Records contained in a dataset:
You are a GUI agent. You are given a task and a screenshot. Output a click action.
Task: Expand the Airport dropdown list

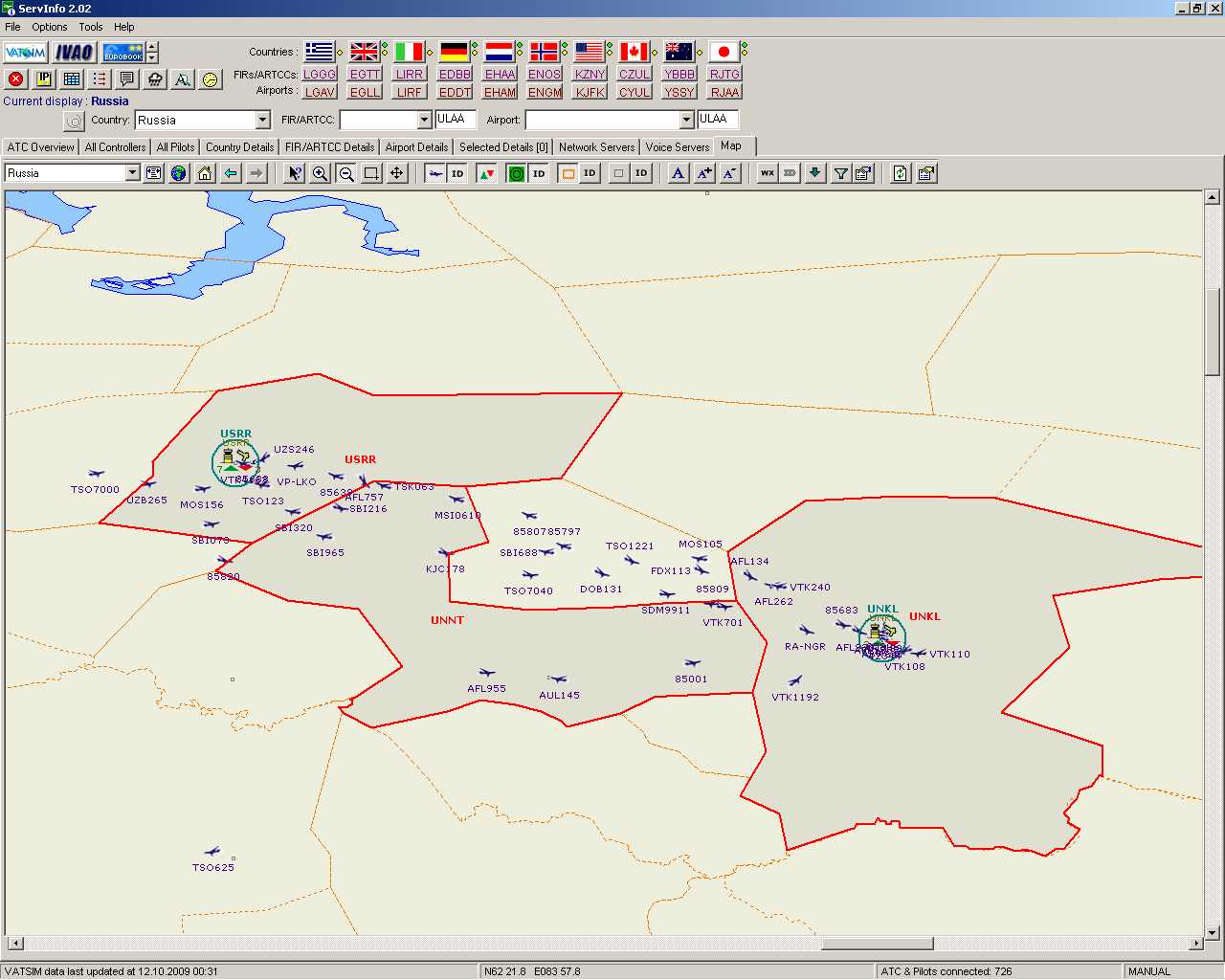click(x=685, y=120)
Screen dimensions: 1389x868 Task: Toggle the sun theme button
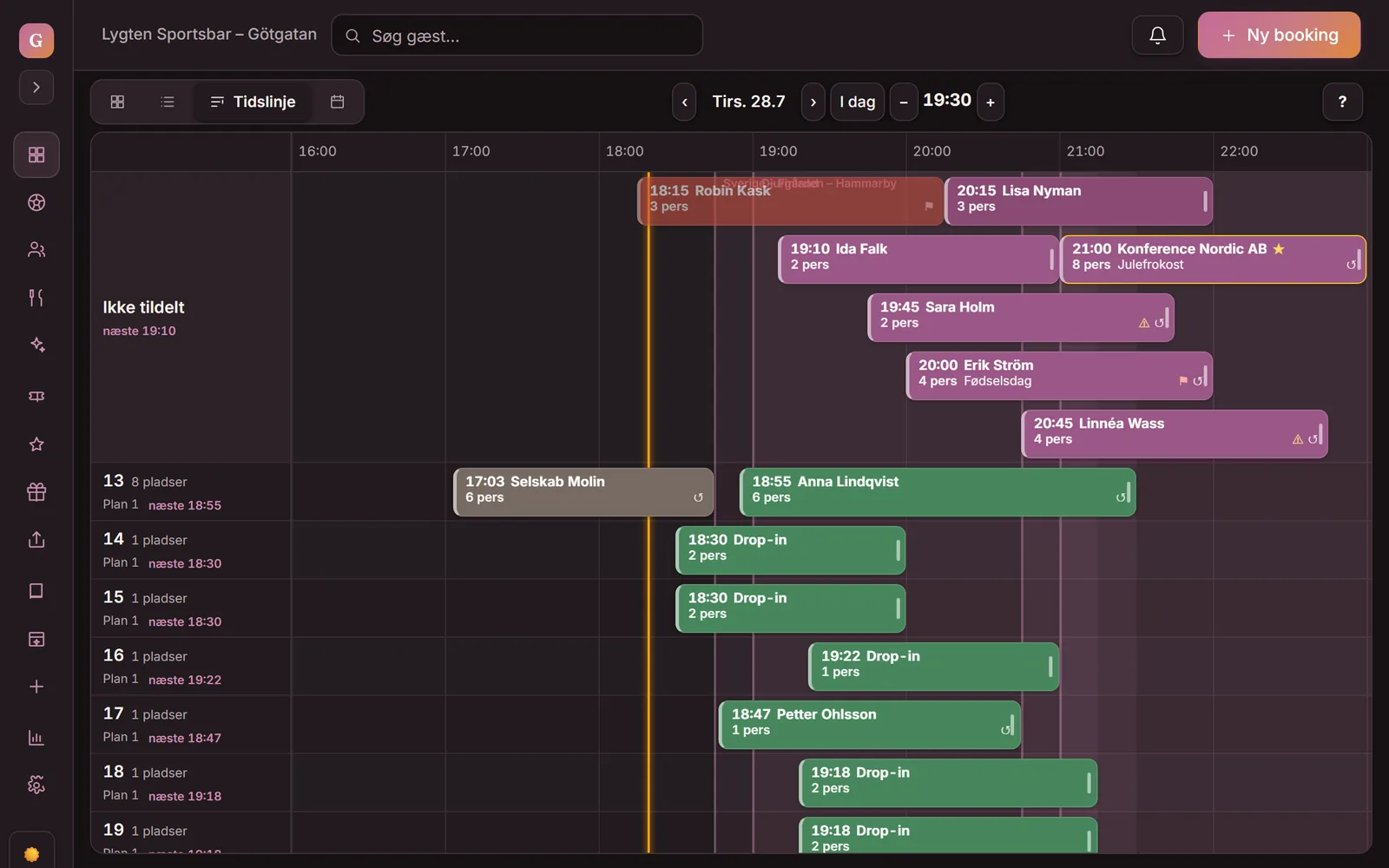(x=32, y=853)
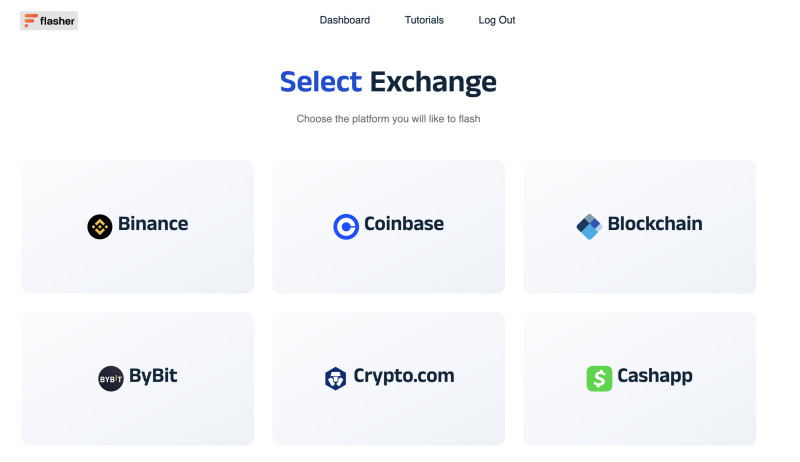Viewport: 800px width, 462px height.
Task: Click the blue word "Select" in heading
Action: (320, 82)
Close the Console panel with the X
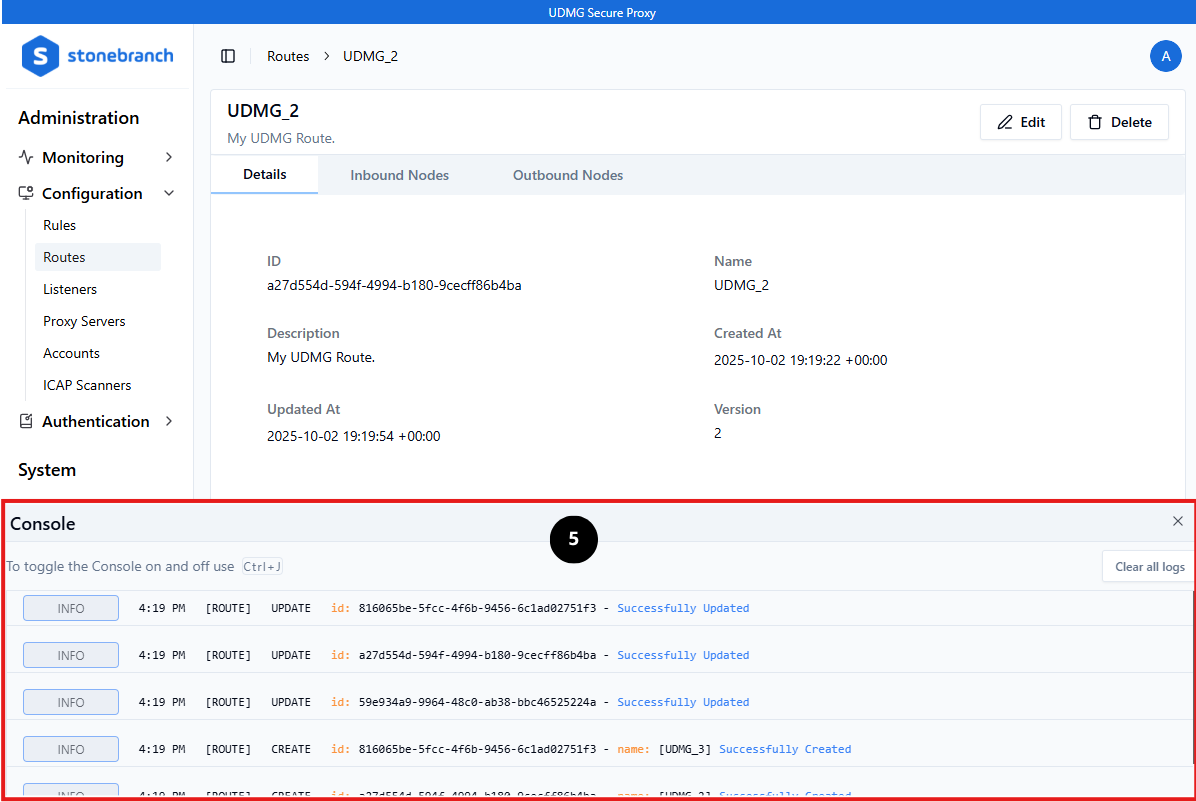This screenshot has height=802, width=1196. [1177, 521]
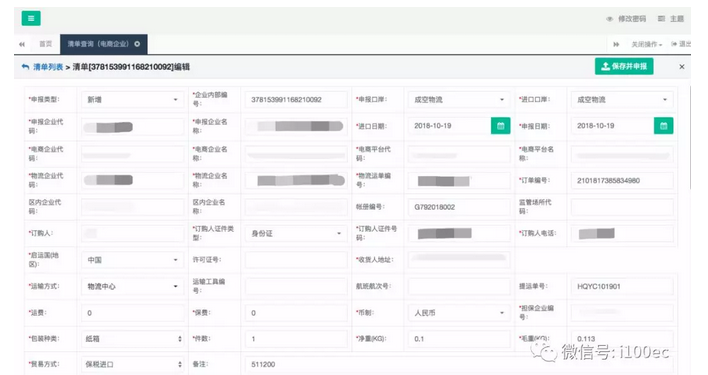708x375 pixels.
Task: Open the 运输方式 dropdown showing 物流中心
Action: click(132, 287)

WHAT IS NEEDED: Retype the data above exactly, dropping every picture.

SOLUTION TO THIS PROBLEM:
You are a GUI agent. You are given a task and a screenshot. Output a click action.
Task: Expand the Airport dropdown list

click(x=685, y=120)
Screen dimensions: 1389x868 Task: Toggle the sun theme button
(x=32, y=853)
Viewport: 800px width, 462px height.
Task: Click the blue word "Select" in heading
Action: (320, 82)
Close the Console panel with the X
This screenshot has height=802, width=1196. [1177, 521]
708x375 pixels.
Task: Open the 运输方式 dropdown showing 物流中心
Action: click(132, 287)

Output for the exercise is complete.